Given passage:
— Begin —
5

I would like to sum vectors that include NAs.

For example:

a <- c(5, 3, 1, NA, 2)
b <- c(NA, 1, 2, 1, 7)

The expected output would be:

[1] 5 4 3 1 9

sum doesn't work in this situation, as sum(a, b, na.rm = T) is equivalent to sum(c(a, b), na.rm = T).

+ does work (i.e. a + b) but does not remove the NAs.

You can use rowSums(cbind(a, b), na.rm = T), but in practice this can lead to messy code - for example if the vectors are columns of a data.table.

Is there an equivalent of pmax for sum, e.g. psum(a, b, na.rm = T)?

Dan Lewer
  • 871
  • 5
  • 12

3 Answers3

3

You can try the following using mapply to apply the sum function to the two vectors a and b. The na.rm=TRUE instructs to remove NA values from the calculation:

a <- c(5, 3, 1, NA, 2)
— End —
Dataset excerpts:
— Begin —
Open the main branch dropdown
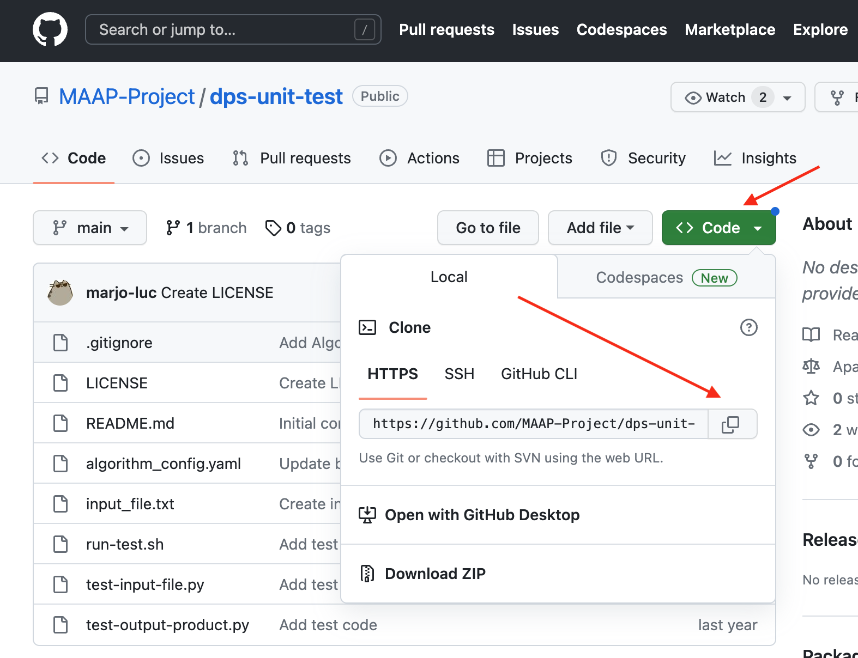This screenshot has width=858, height=658. (x=90, y=228)
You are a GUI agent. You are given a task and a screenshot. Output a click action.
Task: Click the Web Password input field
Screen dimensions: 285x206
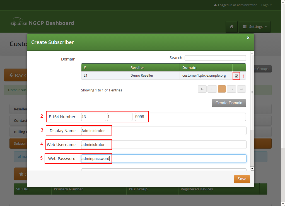coord(163,158)
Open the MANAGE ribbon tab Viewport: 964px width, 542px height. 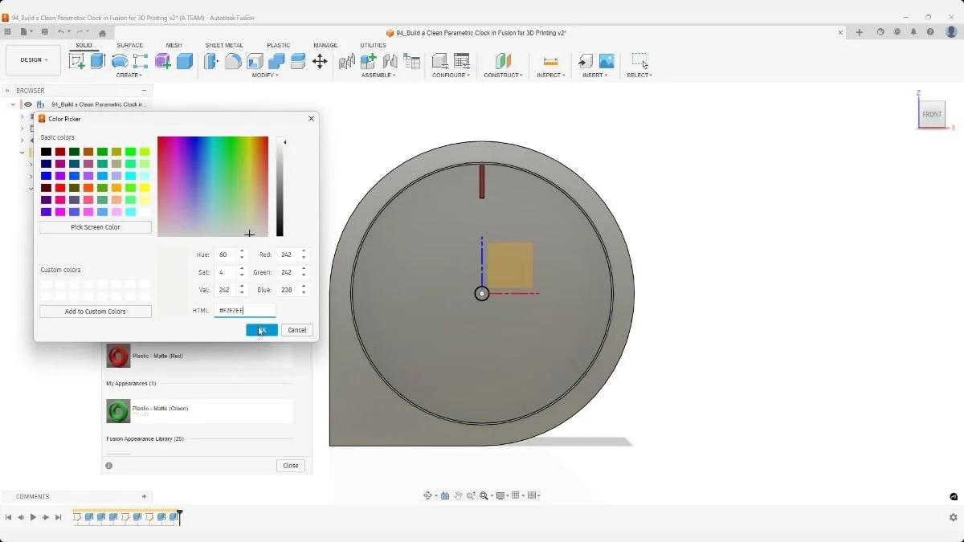325,45
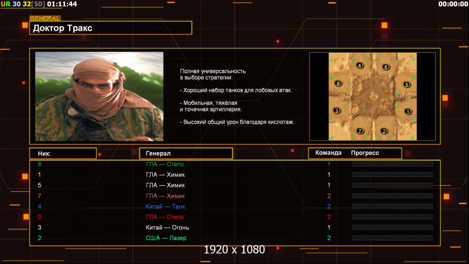Click the Китай — Огонь general entry
This screenshot has width=469, height=264.
[x=167, y=227]
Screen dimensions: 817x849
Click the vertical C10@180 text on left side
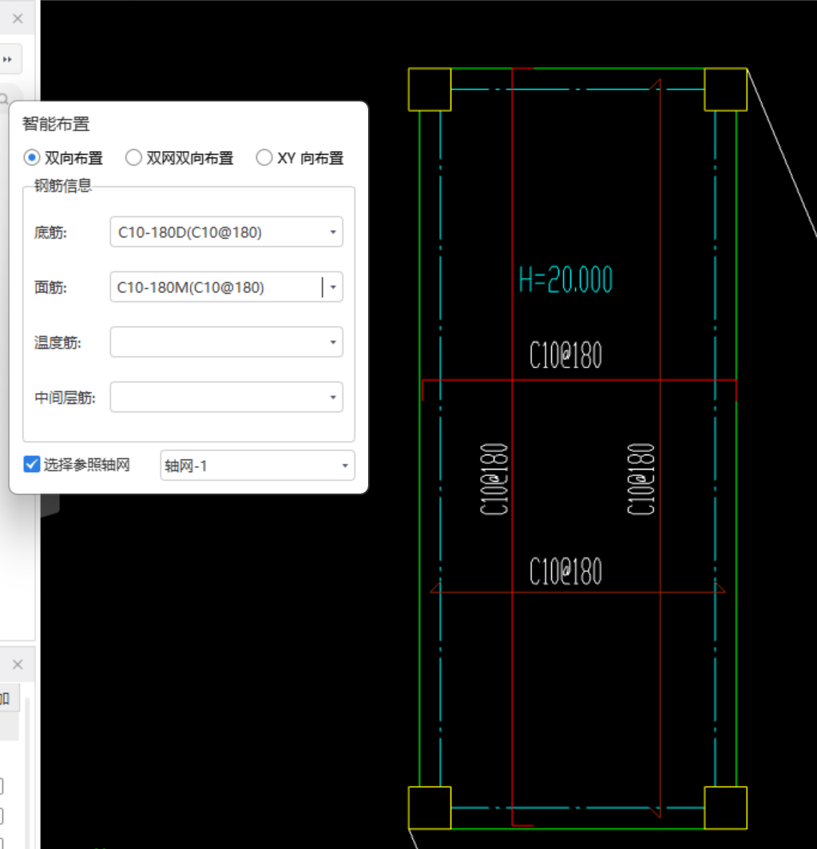click(x=494, y=478)
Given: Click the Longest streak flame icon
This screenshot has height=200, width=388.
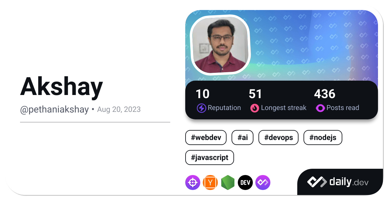Looking at the screenshot, I should click(255, 108).
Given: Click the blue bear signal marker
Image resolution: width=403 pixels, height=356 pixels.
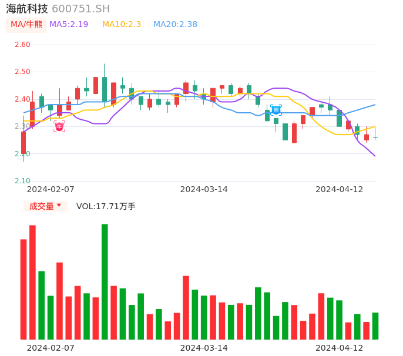Looking at the screenshot, I should [276, 109].
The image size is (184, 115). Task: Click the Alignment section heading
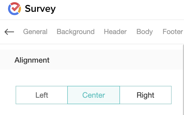[32, 60]
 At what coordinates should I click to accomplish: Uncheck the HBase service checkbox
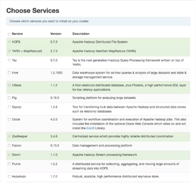[x=9, y=85]
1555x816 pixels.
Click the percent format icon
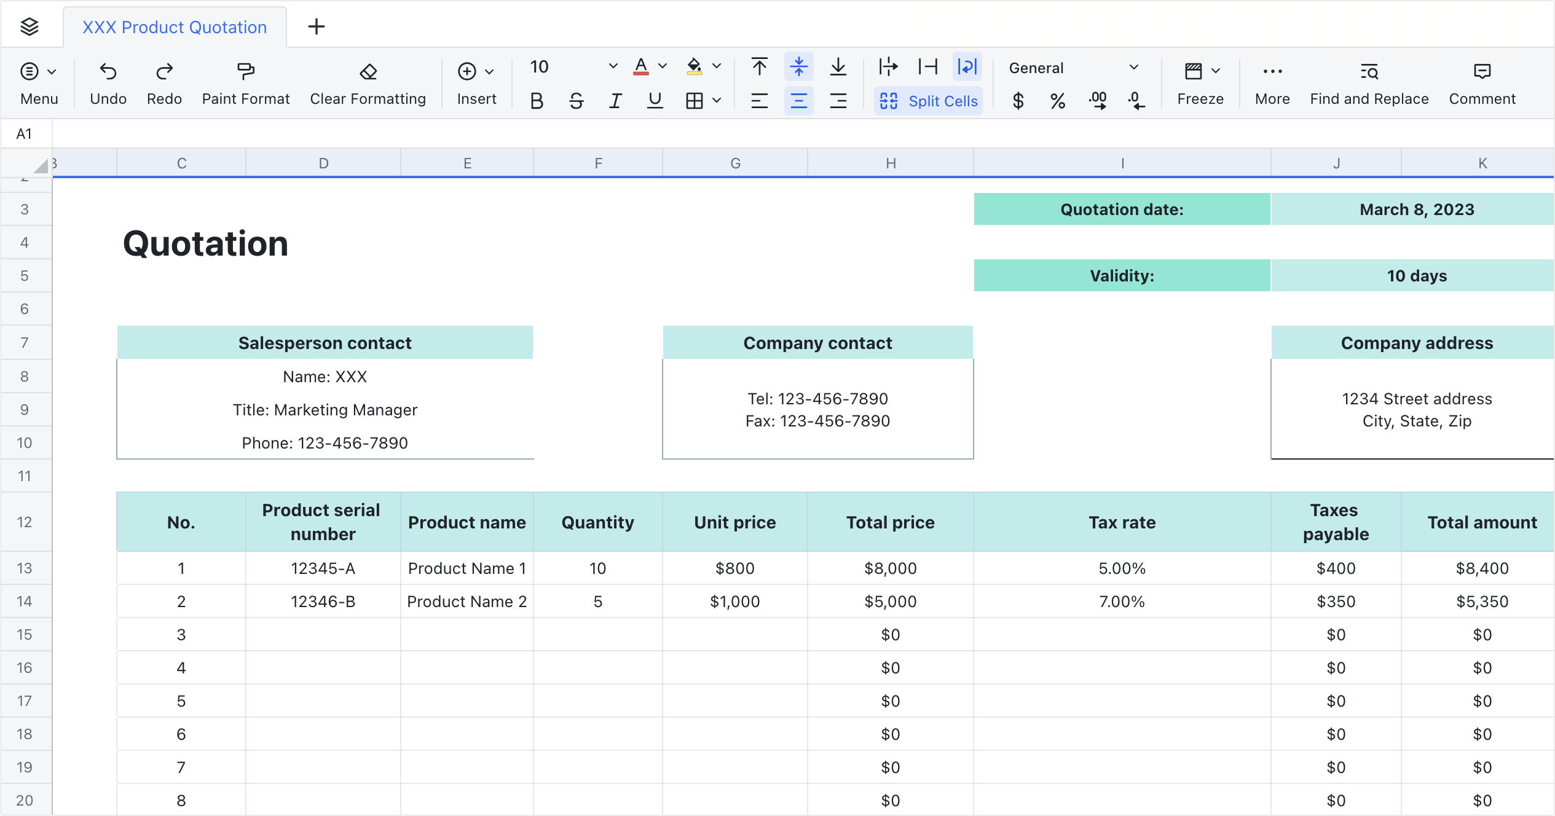pos(1057,101)
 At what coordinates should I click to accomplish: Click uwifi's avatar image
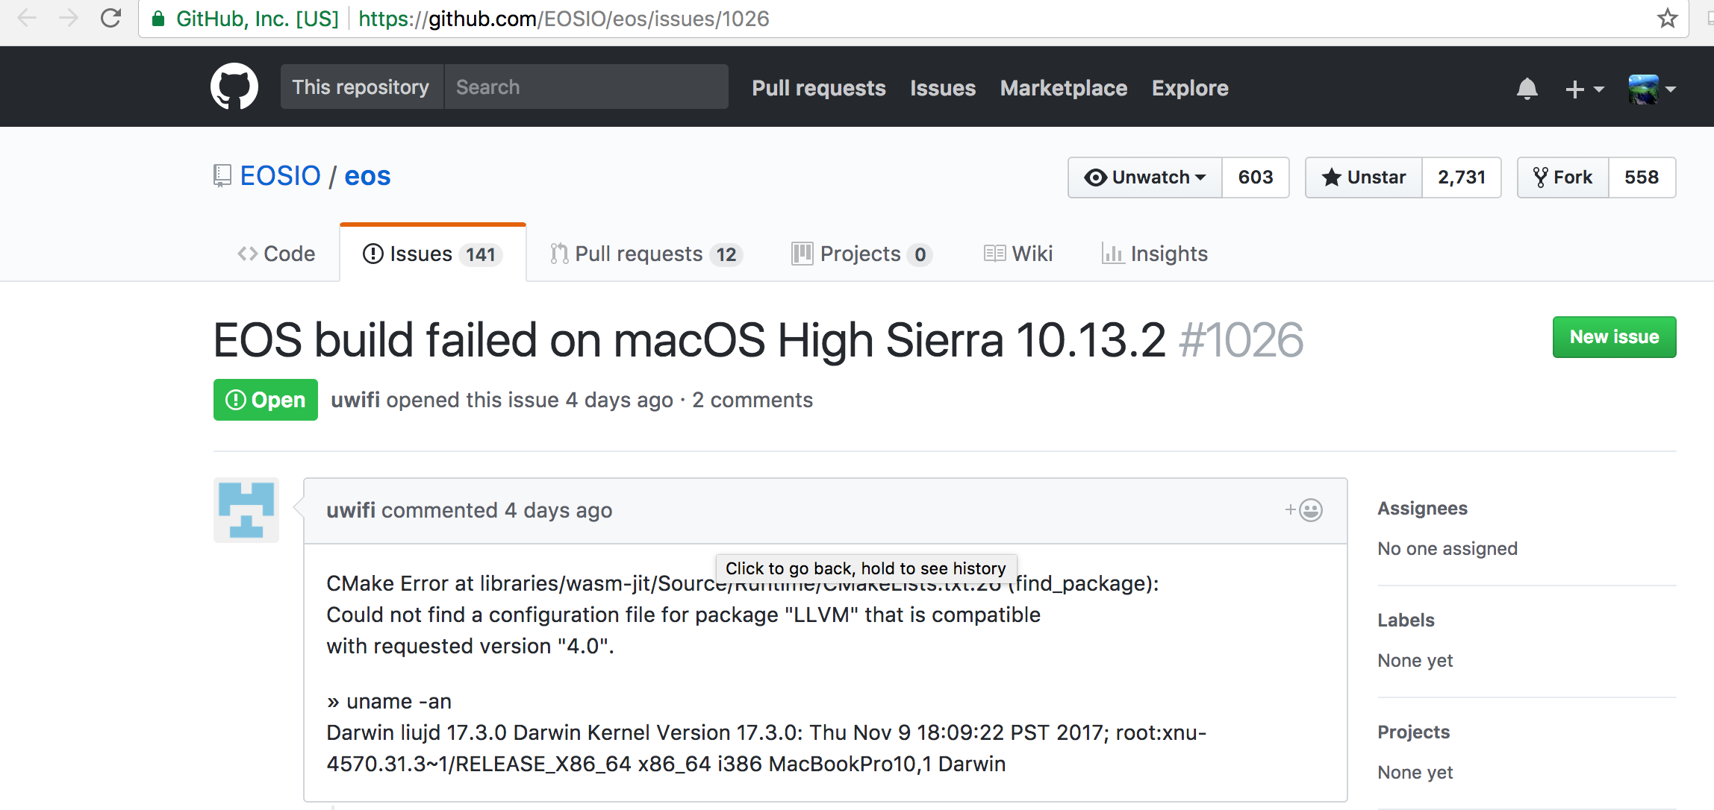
— End —
Set exercise A: In the forum thread, list every number in the expected output for summing vectors a and b.
Set exercise B: Repeat the forum thread word for word from "[1] 5 4 3 1" to "remove the NAs.".
Set exercise C: According to the forum thread, which function does the answer use to apply sum to vectors a and b?
Use only the forum thread, not the data.

Written answer A: 5, 4, 3, 1, 9

Written answer B:
[1] 5 4 3 1 9

sum doesn't work in this situation, as sum(a, b, na.rm = T) is equivalent to sum(c(a, b), na.rm = T).

+ does work (i.e. a + b) but does not remove the NAs.

Written answer C: mapply